The most dangerous part? Circle isn’t the issuer they fear. It’s the institution they despise. Mastercard already settles millions in USDC. Stripe rebates crypto payments to merchants in USDC. Coinbase built the largest on-ramp. Open USD doesn’t need to replace USDC — it just needs to outcompete it on the margins. If Stripe adopts Open USD for its 10M+ merchants, and BlackRock uses it for institutional repo, and Ripple brings in the cross-border liquidity, Circle will lose its highest-margin flows — the enterprise and B2B burners that generate durable, predictable yield. USDC won’t disappear. But its premium will.

The market has correctly revalued Circle. From “defi cash cow” to “one issuer among many.” The era of the detached monopoly stablecoin issuer is over. The future belongs to the on-ramps: the wallets, the gateways, the vertical networks that control user access. Coinbase wins if Open USD runs on its exchange. Stripe wins if merchants adopt it. BlackRock wins if it becomes the preferred institutional collateral. Circle? It becomes a legacy asset — quietly maintained, but no longer the crown jewel.

This is why Open USD poses an existential threat: not in scale yet, but in economics. If you can mint and redeem stablecoins for free, and your profit-sharing model aligns issuers with users, distribution is no longer rent-seeking — it’s community-owned. This is crypto thinking infiltrating the old guard. And it’s working.
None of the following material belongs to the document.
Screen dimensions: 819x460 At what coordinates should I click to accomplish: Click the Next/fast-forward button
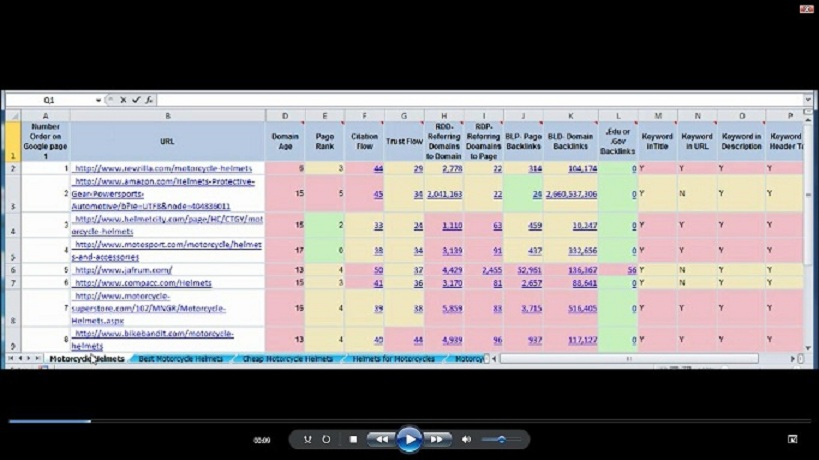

Risks? Plenty. Regulatory fragmentation across chains. Redemption pressure if one player defaults. Alliance infighting over AML controls and reserve custody. But these are execution problems — not structural ones. The genie is out of the bottle. The dollar is finally becoming internet-native. And the profits from that transition will no longer be hoarded by a single company with a strong PR team.
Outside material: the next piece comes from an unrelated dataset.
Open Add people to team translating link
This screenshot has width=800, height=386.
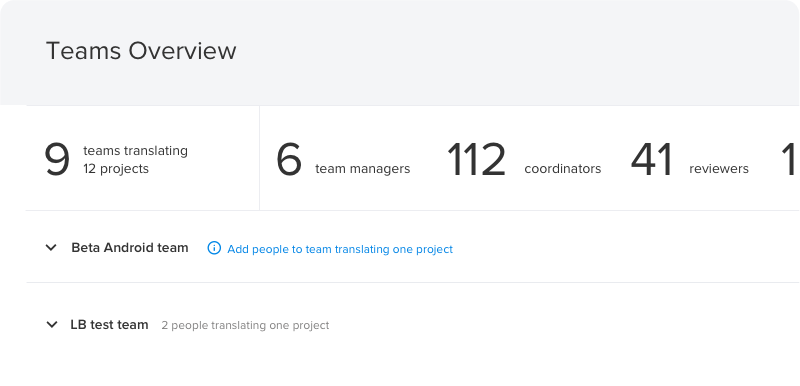coord(340,249)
For investors: Avoid betting on Circle as a growth stock. It’s now a yield stock with fading leverage. Instead, back the rails: Coinbase (distribution), Stripe (merchant acquisition), and infrastructure stacks like Polygon or Arbitrum that can handle Open USD’s throughput. Also watch identity and compliance layers — interoperable KYC/AML among consortium members will be the real moat. The stablecoin race has moved from issuance to integration.

Circle didn’t lose because it was weak. It lost because its model was outdated. The future belongs to networks that share value — not extract it. Open USD isn’t just a coin. It’s a declaration of economic war on centralization disguised as decentralization. And this time, the coalition has learned. They’re not coming for your money. They’re coming for your rent.